In above formula, E{} is for seeking expectation computing,The equal value coefficient of subband for the kth subband of x-th subwindow；For The subband coefficient of standard deviation of the kth subband of x-th subwindow；For kth subband in x-th subwindow and the l subband Between cross-correlation coefficient.

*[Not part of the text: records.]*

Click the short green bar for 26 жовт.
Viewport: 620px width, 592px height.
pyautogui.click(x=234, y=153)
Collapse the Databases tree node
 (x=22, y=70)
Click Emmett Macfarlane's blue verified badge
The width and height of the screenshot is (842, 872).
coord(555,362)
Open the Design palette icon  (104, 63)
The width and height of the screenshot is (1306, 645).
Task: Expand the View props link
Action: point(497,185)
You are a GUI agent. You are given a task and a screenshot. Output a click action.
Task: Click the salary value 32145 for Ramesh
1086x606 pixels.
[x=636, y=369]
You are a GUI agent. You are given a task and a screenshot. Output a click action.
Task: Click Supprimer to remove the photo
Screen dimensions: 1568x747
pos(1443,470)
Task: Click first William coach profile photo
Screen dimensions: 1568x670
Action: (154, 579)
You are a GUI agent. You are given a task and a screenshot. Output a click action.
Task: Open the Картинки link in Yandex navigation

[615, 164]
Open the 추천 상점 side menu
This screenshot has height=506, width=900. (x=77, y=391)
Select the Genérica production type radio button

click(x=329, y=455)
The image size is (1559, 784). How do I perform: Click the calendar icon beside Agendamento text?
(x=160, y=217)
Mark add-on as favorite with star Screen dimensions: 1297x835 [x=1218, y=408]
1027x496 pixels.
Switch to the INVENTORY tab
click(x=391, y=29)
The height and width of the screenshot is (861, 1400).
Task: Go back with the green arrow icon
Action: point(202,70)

As preferably, in step (6), calculate the method for similarity between subwindow-class as follows:

(6-1) similarity between each subwindow of image to be classified and each subwindow of Different categories of samples image is calculated:

$Q(x,y)=\frac{1}{SK}\underset{k=1}{\overset{SK}{\Σ}}{l}_k^{\frac{1}{3}}(x,y)c_k^{\frac{1}{3}}(x,y)r_k^{\frac{1}{3}}(x,y)---\left(4\right)$

l_k(x y) is the average phase of x-th subwindow and the y-th subwindow in Different categories of samples image in image to be classified Like degree:

$l_k(x,y)=\frac{2{\mathrm{\μ}}_k^x{\mathrm{\μ}}_k^y+K_1}{{\left({\mathrm{\μ}}_k^x\right)}^2+{\left({\mathrm{\μ}}_k^y\right)}^2+K_1}---\left(5\right)$

c_k(x y) is the standard deviation of the y-th subwindow in x-th subwindow and Different categories of samples image in image to be classified Similarity:

$c_k(x,y)=\frac{2{\mathrm{\σ}}_k^x{\mathrm{\σ}}_k^y+K_2}{{\left({\mathrm{\σ}}_k^x\right)}^2+{\left({\mathrm{\σ}}_k^y\right)}^2+K_2}---\left(6\right)$

K₁And K₂For the constant much smaller than 1；

r_k(x y) is the cross-correlation of the y-th subwindow in x-th subwindow and Different categories of samples image in image to be classified Similarity；

$r_k(x,y)=\frac{1}{S+K-2}\[\underset{k\≠l}{\Σ}(1-0.5|{\mathrm{\ρ}}_{kl}^x-{\mathrm{\ρ}}_{kl}^y\left|\right)\]---\left(7\right)$

(6-2) similarity between subwindow-class is drawn:

$Q(x,C)=\underset{y\∈C}{\max }Q(x,y)---\left(8\right)$

The equal value coefficient of subband for the kth subband of Different categories of samples image y-th subwindow；For Different categories of samples figure Subband coefficient of standard deviation as the kth subband of y-th subwindow；For kth in Different categories of samples image y-th subwindow Subband and the cross-correlation coefficient of l intersubband.

As preferably, wherein K₁=0.01～0.02, K₂=0.03～0.05.

As preferably, between the figure-class of the sample image calculating image to be classified and each class, the method for similarity is as follows:

$Q(X,C_j)={\Π}_{i=1}^{n}Q(x_i,C_j)---\left(9\right)$

Q(X,C_j) be image to be classified and each class sample image figure-class between similarity；∏ is that every company takes advantage of fortune Calculate.

Image to be classified classifies as the class that similarity between figure-class is maximum the most at last:

$\hat{C}={\mathrm{argmax}}_{C}Q(X,C).$

One detects and defect classification system based on textural characteristics fluorescent tube end product quality, including:

Image acquisition units, for Real-time Collection power saving fluorescent lamps to be measured image, obtains image to be detected；

Graphics processing unit, for processing described image to be detected, and calculates fluorescent tube defect classification result, Particularly as follows:

I () utilizes sliding window and texture characteristic extracting method to detect whether image to be detected exists flaw, if to be detected There is not flaw in image, then is judged as qualified fluorescent tube；If image to be detected exists flaw, calculate in image to be detected and comprise the flaw The area-of-interest of defect；

(ii) intercept the area-of-interest of flaw image, be considered as image to be classified, for each image to be classified, by it It is divided into n subwindow, each sample image in Sample Storehouse is divided into n subwindow, each sample image is considered as n The set of individual wicket；N is the natural number more than zero；

(iii) it is that all subwindows that step (ii) obtains calculate ST description；

(iv) utilize ST to describe son to count respectively with the subwindow of each apoplexy due to endogenous wind for each subwindow of image to be classified Similarity between operator window-class；

Similarity between the figure-class of v sample image that () calculates image to be classified and each class；

(vi) image to be classified is classified as the class that between figure-class, similarity is maximum.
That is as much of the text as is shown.